Saturday, March 31, 2012

On writing a comedy and rainy Saturday randomocity . . .

In Stephen King's most excellent and useful book, On Writing, he says that you never really know how you feel about something until you write it down.

Damned if that isn't a true statement. I've been stuck on something for days and decided just to sit and jot down some ideas and damned if the juices didn't start flowing again. Sort of akin to the end of a bout of constipation, except the output is something rare, beautiful, and funny, instead of . . . well, crap. Hopefully.

I'm not going to go into details about what I'm working on right now except to say it's a comedy and a webseries, both of which are new territory for me. Comedy is incredibly hard to do well because if it fails, it fails completely. A horror story can still work even if it's not scary if it is suspenseful and has relatable characters. A comedy that isn't funny isn't anything but a waste of time, no matter how interesting the characters or well-written the story.

The shorter version of the above is I don't write comedy that often and I'm being reminded that there is a reason for that. I've come up with some characters that I think are interesting and quirky and hopefully the situation I'm about to throw them all into will result in some serious yuks.

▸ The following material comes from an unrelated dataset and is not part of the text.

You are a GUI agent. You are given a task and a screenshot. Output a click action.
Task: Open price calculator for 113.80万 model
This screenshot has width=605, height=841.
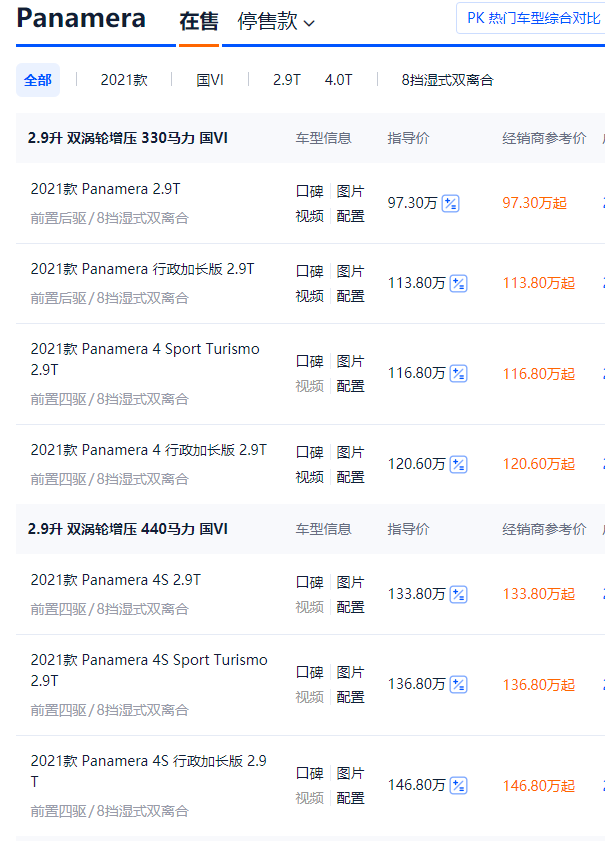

This is also making me appreciate good comedy writers. Trust me, if you can write consistently funny prose, scripts, or whatever, you can write anything. Dave Barry--one of the funniest writers on earth--wrote two "serious" columns that moved me to tears. One was when his father died. The other was when his mother died. Beautiful, moving tributes to his parents, who he presented as real, flawed human beings who had his undying love and respect. I highly recommend you seek those out. Read some of his other stuff, too, if you haven't already. You'll hurt yourself laughing.

Anyways, I sat out on the balcony of my new place with a legal pad and a pen and made some notes and decided the approach I was using for this thing was all wrong. I attacked it from a different angle, and now I think I have something. Instead of being forced the story is starting to flow, naturally, and the humor will arise from the personalities and the situation instead of being forced and stupid.

Yes. Let us hope that this thing will be funny when it's done. Amen.